A New Cathode Material Lays Groundwork for Sodium-Ion Batteries

Posted in Medical Materials - Raw Materials by Kristopher Sturgis on October 5, 2015

Researchers from the University of Texas believe they have identified a novel safe and sustainable cathode material that could serve as the basic structure for the world’s first commercially viable sodium-ion battery.

Kristopher Sturgis

CathodeThe new cathode material, known as eldfellite, is a nontoxic and inexpensive mineral that could be represent of the first significant strides in the push to develop sodium-ion battery technology—a low-cost alternative to the lithium-ion battery.

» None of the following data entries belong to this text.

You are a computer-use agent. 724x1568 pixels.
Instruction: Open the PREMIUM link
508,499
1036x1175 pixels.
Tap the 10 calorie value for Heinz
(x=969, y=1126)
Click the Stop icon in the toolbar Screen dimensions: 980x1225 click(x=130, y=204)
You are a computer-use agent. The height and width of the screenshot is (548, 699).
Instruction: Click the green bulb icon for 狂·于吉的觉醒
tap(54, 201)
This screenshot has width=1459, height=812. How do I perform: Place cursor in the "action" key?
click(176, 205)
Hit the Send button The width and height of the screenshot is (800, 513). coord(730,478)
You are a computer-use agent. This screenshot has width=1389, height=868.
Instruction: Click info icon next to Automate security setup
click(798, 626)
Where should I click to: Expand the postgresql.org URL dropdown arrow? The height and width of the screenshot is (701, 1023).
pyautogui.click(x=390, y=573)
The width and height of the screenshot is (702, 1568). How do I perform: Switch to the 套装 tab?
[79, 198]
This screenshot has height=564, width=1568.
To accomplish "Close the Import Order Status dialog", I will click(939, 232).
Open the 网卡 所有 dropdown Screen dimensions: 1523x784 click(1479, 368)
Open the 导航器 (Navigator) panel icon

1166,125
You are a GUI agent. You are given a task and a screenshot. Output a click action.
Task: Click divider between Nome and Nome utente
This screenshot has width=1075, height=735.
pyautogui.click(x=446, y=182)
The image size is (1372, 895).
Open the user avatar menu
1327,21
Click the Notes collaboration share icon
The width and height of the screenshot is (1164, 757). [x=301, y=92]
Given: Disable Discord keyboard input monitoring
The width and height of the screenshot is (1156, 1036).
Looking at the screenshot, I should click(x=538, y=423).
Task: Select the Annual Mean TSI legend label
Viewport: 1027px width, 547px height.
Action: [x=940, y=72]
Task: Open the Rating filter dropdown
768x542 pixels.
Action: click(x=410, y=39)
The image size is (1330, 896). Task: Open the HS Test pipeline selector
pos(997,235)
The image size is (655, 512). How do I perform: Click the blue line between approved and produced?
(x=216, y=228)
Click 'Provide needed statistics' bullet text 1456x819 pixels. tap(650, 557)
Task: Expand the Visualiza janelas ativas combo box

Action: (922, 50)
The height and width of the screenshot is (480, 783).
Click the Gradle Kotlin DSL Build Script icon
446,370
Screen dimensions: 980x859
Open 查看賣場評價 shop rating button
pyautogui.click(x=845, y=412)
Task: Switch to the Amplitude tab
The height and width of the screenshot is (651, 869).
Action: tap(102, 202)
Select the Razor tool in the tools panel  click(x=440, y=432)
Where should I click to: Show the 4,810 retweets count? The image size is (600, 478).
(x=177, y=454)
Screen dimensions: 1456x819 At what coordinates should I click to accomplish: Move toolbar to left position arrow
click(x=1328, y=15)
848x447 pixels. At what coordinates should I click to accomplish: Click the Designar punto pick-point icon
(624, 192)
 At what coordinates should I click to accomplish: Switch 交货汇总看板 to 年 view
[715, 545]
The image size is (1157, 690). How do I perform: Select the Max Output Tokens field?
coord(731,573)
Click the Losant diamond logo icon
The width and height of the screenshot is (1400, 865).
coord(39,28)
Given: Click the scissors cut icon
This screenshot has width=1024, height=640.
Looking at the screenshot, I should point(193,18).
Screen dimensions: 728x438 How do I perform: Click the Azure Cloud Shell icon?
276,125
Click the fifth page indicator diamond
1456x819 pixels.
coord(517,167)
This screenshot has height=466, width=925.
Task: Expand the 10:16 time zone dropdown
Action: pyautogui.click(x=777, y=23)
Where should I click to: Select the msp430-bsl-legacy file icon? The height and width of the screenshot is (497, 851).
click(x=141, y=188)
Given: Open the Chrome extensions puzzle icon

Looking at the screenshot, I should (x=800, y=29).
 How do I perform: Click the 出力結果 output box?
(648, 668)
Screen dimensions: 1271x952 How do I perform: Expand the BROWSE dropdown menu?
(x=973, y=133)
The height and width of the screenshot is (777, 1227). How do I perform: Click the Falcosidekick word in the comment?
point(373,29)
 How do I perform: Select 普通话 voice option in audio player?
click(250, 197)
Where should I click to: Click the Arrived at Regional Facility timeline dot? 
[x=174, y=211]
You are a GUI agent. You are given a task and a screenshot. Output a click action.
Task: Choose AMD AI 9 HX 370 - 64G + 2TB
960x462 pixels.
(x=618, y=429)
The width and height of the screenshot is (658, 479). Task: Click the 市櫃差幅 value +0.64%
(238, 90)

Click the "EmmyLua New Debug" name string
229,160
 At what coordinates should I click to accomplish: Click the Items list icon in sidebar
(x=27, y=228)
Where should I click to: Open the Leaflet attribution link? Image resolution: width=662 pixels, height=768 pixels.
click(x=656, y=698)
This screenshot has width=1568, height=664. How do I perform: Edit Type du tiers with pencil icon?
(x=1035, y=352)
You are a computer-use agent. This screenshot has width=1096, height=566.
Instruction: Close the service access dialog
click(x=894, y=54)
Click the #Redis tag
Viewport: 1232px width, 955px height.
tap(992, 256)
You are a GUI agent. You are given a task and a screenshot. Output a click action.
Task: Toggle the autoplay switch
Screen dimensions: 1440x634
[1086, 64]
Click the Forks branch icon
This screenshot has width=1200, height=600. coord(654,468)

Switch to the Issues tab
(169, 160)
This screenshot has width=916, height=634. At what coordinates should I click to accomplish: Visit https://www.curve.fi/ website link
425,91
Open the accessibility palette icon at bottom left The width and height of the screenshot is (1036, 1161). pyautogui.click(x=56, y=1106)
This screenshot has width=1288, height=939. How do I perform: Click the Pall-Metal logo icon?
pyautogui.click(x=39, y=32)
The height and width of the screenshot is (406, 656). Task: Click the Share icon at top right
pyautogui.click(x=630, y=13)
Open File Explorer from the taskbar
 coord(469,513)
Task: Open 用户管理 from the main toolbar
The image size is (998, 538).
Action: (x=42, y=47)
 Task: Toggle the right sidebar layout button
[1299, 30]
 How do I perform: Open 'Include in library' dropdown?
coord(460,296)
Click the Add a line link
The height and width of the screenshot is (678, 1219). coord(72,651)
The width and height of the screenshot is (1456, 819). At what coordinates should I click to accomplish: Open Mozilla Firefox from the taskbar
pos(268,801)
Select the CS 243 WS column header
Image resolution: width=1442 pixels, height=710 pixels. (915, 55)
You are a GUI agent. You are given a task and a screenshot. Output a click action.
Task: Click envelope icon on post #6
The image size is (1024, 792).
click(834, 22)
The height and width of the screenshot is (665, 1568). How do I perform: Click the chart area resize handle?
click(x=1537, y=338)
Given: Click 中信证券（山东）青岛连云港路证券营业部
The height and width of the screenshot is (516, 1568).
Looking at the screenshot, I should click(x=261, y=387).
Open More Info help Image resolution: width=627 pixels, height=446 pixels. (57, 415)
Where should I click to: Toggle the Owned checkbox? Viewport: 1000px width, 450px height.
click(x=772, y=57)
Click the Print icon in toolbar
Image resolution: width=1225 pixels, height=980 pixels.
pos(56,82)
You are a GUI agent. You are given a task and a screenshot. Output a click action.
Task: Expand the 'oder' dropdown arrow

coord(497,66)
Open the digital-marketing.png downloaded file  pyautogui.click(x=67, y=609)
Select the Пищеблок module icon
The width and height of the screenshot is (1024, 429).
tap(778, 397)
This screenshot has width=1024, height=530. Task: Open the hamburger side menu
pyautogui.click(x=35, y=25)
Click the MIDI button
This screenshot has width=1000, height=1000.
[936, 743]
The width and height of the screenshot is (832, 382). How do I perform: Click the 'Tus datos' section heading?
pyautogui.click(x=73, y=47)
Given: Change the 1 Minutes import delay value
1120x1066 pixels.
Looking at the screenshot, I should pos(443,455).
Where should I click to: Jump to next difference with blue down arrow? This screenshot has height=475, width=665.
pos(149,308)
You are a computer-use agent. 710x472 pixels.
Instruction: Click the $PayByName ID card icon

Lithium-ion batteries are one of the most commonly used power sources in consumer electronics, particularly in portable devices. The impact of a low-cost and energy efficient sodium-ion battery could be felt across several different industries, as they could be used to power handheld medical devices, including implants, or even power electric vehicles and energy turbines.

“No better energy solution is possible for the world than the sodium-ion battery,” says Preetam Singh, a postdoctoral fellow and researcher in the Cockrell School of Engineering at the University of Texas, Austin (UT Austin) where the technology is being developed. “Sodium is a widely and almost equally distributed material across the globe. Considering the ease of distribution and cheap availability of NaCl, this is the most commercially viable energy solution.”  

For decades, lithium-ion batteries have been the gold standard when it comes to rechargeable battery technology, especially in portable electronic devices. Despite their high energy density and reusable traits, they continue to be limited by high production costs and the varied availability of lithium. In recent years, sodium-ion batteries have emerged as an ideal alternative, assuming that researchers can steadily improve their performance and safety.

“At this point, we’re working to enhance the battery capacity, as well as enhancing the battery operation voltage, which will enhance the energy density,” Singh says. “At this point, we can say that our research is going to attract more people to evaluate new materials for sodium-ion batteries, taking our structural design principle into consideration.”

The structure of the new eldfellite cathode material consists of fixed sodium and iron layers that allow for sodium to be inserted and removed, all while retaining the integrity of the structure. This allows for the material to be more stable during the process of recharging, however, the team is still trying to match the energy density of the lithium-ion battery.

Creating a powerful battery remains only half the battle however, as scientists also look to develop battery technologies with fast recharge speeds. Just last year scientists from Singapore developed a new battery technology that could recharge up to 70% capacity in only two minutes. Lithium-ion batteries remain the standard in most implantable and handheld medical devices, making recharge speeds a crucial element of battery technologies—a fact that Singh and his group are well aware of.

“There are many more possibilities for this material, and the focus of material scientists, electrochemists, and the entire battery industry is now centered around the sodium-ion battery,” Singh says. “I think very soon practical sodium-ion batteries will be a reality.”